[ViT] An Image is Worth 16×16 Words: Transformers for Image Recognition at Scale

ViT: An Image is Worth 16×16 Words: Transformers for Image Recognition at Scale

Google Research, Brain Team

The 9th International Conference on Learning Representations, ICLR, 2021.

Introduction

Motivation

The Transformer model and its variants have been successfully shown that they can be comparable to or even better than the state-of-the-art in several tasks, especially in the field of NLP.

Objective

Introduce Vision Transformer (ViT), which is applied directly to sequences of image patches by analogy with tokens (words) in NLP.
Show that a pure Transformer can perform very well on image classification tasks.

Related Works

Attention mechanisms

Attention mechanisms improve CNN performance by focusing on relevant features. For example:

Spatial Attention: Non-local neural networks help CNNs capture long-range pixel dependencies and understand global context.
Channel Attention: SENet uses squeeze-and-excitation (SE) blocks to improve feature representation by focusing on important channels.
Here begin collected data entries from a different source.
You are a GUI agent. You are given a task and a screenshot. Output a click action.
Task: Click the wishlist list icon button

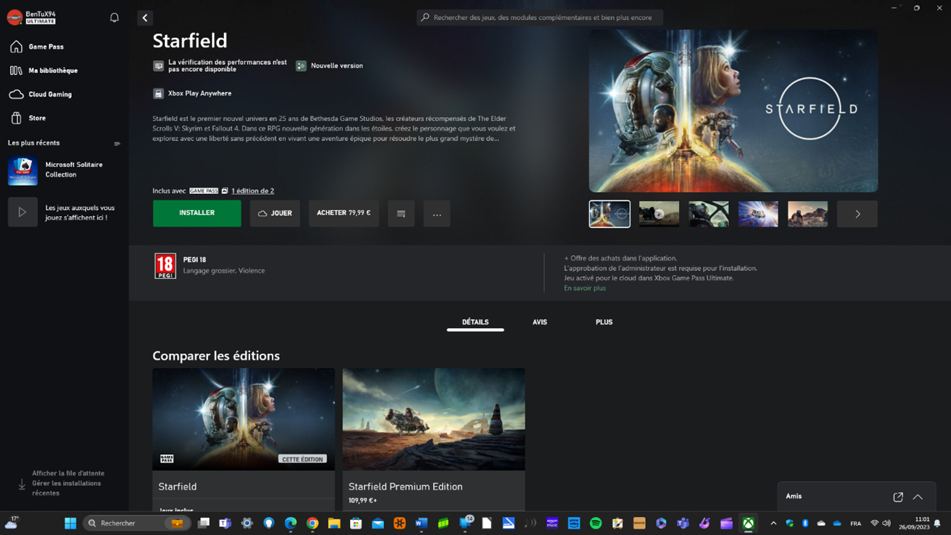(x=401, y=214)
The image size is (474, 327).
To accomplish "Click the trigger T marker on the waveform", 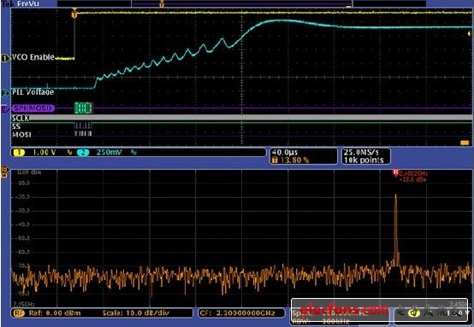I will click(x=74, y=15).
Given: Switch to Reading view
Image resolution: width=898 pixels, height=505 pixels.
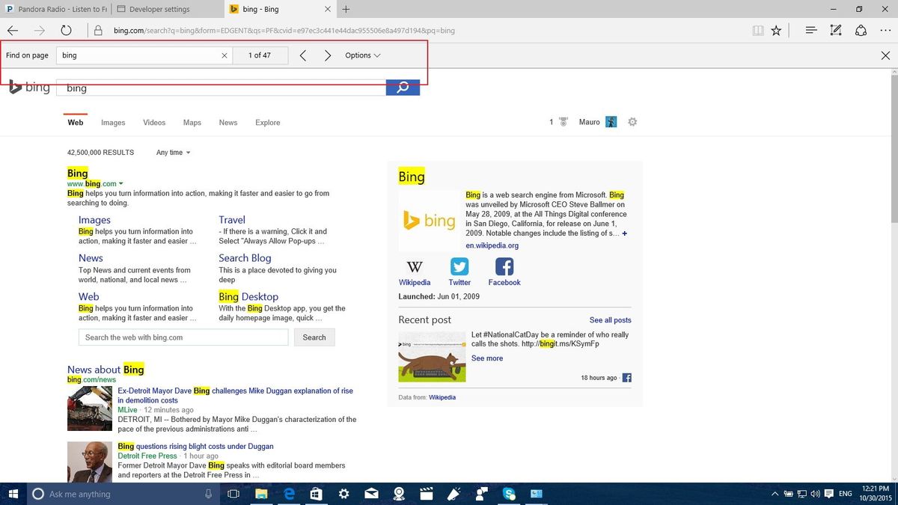Looking at the screenshot, I should click(x=757, y=31).
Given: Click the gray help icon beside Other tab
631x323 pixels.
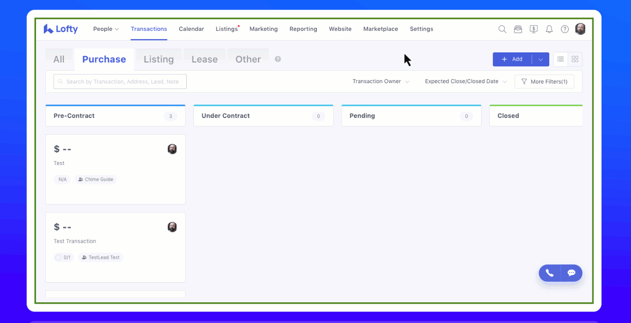Looking at the screenshot, I should tap(278, 59).
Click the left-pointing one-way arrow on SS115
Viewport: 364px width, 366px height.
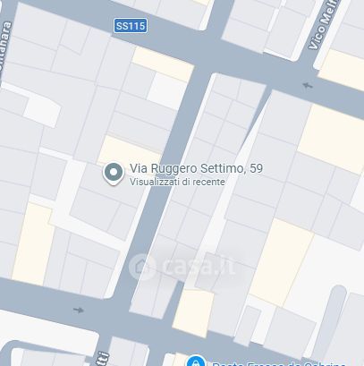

Combining CNNs with Transformers has also proven effective. Detection Transformer (DETR) uses a Transformer to process CNN feature maps for end-to-end object detection, removing the need for hand-designed steps like non-maximal suppression. Similar approaches have been applied to semantic segmentation in models like SETR and Trans2Seg.

The Transformer encoder in ViT

The Vision Transformer (ViT) encoder closely follows the original Transformer architecture by Vaswani et al.

The main difference is that ViT applies layer normalization before the multi-head attention and MLP blocks (pre-norm), unlike the original’s post-norm approach. This pre-norm technique enables more stable and efficient training, especially for deeper models.

For classification, only the output corresponding to the initial classification token is passed to an MLP head to generate the final prediction.

Subsequent models have introduced further improvements:

DeiT: Employs a knowledge distillation technique to train ViT more effectively.
CaiT: Explores architectural modifications to the base ViT model.
T2T-ViT: Proposes a more advanced tokenization process to better represent the input image.

Framework

A key idea of applying a Transformer to image data is how to convert an input image into a sequence of tokens, which is usually required by a Transformer.
1. An input image of size H x W is divided into N non-overlapping patches of size 16 x 16 pixels, where N = (H x W) / (16 x 16).
2. Each patch is then converted into an embedding using a linear layer. These embeddings are grouped together to construct a sequence of tokens, where each token represents a small part of the input image.
3. An extra learnable token, i.e., classification token [CLS], is prepended to the sequence. It is used by the Transformer layers as a place to pull attention from other positions to create a prediction output.
4. Positional embeddings are added to this sequence of N + 1 tokens and then fed into a Transformer encoder.

Contribution

Details

Step 1: Tokenizer – Image to Patches

Input: An image of a cat, size 224×224 pixels.
Process: We divide this image into a grid of non-overlapping patches. A common patch size is 16×16 pixels.
Output: We get a grid of 14×14 patches (since 224 / 16 = 14). Each patch is 16x16x3 (3 for RGB color channels).
Visualization:
1. [Original 224×224 Image of a Cat] -> [Grid of 14×14 Patches]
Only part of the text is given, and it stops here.